Setelah Lingga usai bicara. Pintu gudang terdobrak. Cahaya terang masuk menyeruak ke dalam ruangan sehingga gudang yang gelap kini berubah terang benderang akibat sinar cahaya yang masuk dari luar. Ada pak Jaksana dan juga Anton si murid Osis. Kilau sadar akan ekspresi Anton yang terkejut melihatnya berada di dalam gudang sekolah hanya berdua bersama Lingga.
"KALIAN BERDUA NGAPAIN DI SINI!!! IKUT SAYA!!!!"
Deg.
Kilau jalan terlebih dahulu. Kemudian, di ikuti Lingga yang mengekori. Nampak jelas, ekspresi tak suka Anton dengan Lingga. Lingga dapat menangkap sorotan mata Anton yang menunjukkan demikian. Lingga tahu, karena ketika melewati tubuh Anton yang hampir sama tinggi dengannya, Lingga sempat melirik walau hanya sebentar.
"BERDIRI DI TENGAH LAPANGAN BENDERA SEKARANG!!"
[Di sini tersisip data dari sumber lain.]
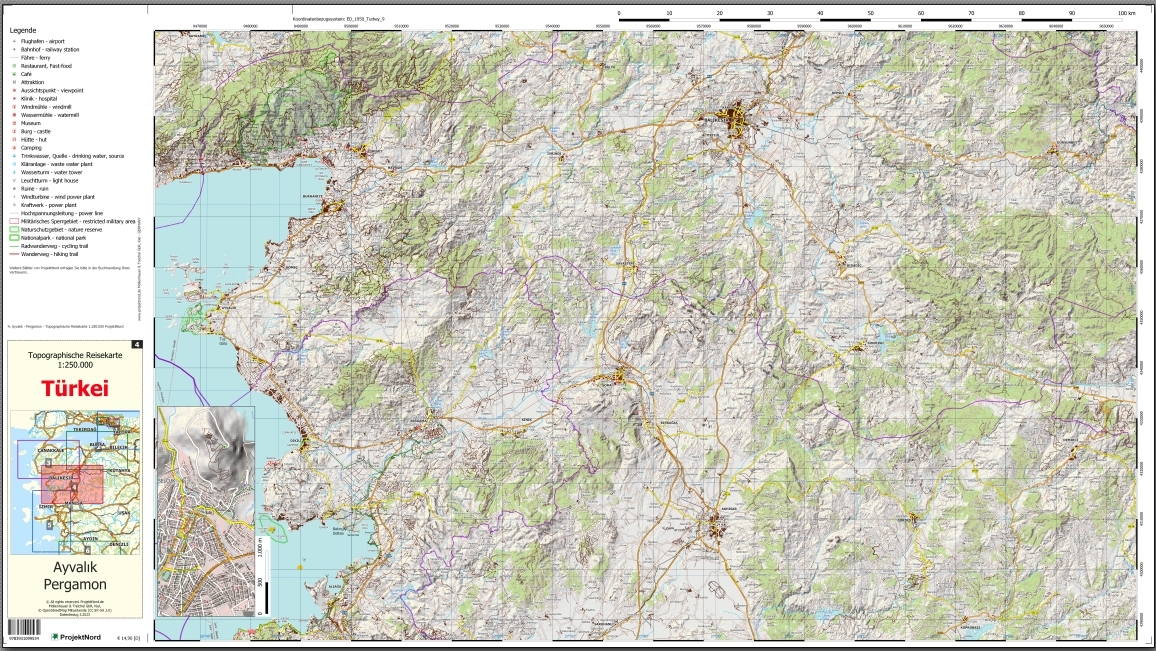The image size is (1156, 651).
Task: Open the grayscale city inset map
Action: click(x=206, y=510)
Keduanya mau tak mau menurut dan mulai berjalan ke tengah lapangan yang masih berlangsung upacara bendera. Sontak semua orang menjadikan Kilau dan Lingga sebagai pusat perhatian. Sekaligus, pusat gibahan netijen sekolah dan olok-olokkan bagi para hatters mereka. Situasi menjadi gaduh, namun segera di tenangkan oleh guru pembina melalui microphone.
Tak peduli dengan tatapan mata dan pandangan orang-orang, kena hukuman begini sudah biasa bagi Lingga. Yang memang langganan kena hukuman, apalagi dari pak Jaksana. Tapi, lain cerita dengan Kilau si anak IPA yang baru kali ini terlihat melanggar aturan, sehingga membuat cewek itu harus berdiri di tengah lapangan bersama dengan salah satu biang kerok sekolah. Rasa malu menyelimuti diri Kilau, andai saja ia punya kekuatan menghilang, ingin rasanya menghilang secepatnya. Malu!
Setelah upacara bendera selesai. Pak Jaksana menyuruh semua murid untuk segera bubar. Lalu, menyuruh Kilau dan Lingga untuk ke ruang BK. Sesampainya di ruang BK, Lingga dan Kilau di paksa menjelaskan semuanya. Kenapa bisa berada di dalam gudang, dan hendak melakukan apa?! Padahal, mereka tidak ada niatan apa-apa, selain hanya untuk bersembunyi. Ada Anton juga yang setia mendampingi pak Jaksana. Itupun karena pak Jaksana sendiri yang memintanya. Heran, sebenarnya Anton itu anaknya pak Anton guru Kesenian atau anaknya pak Jaksana selaku Wakasek dan guru Sejarah.
"KEMBALI LAGI KE LAPANGAN BENDERA SEKARANG!!"
Benar tebakkan Lingga. Hukuman double pasti berlaku!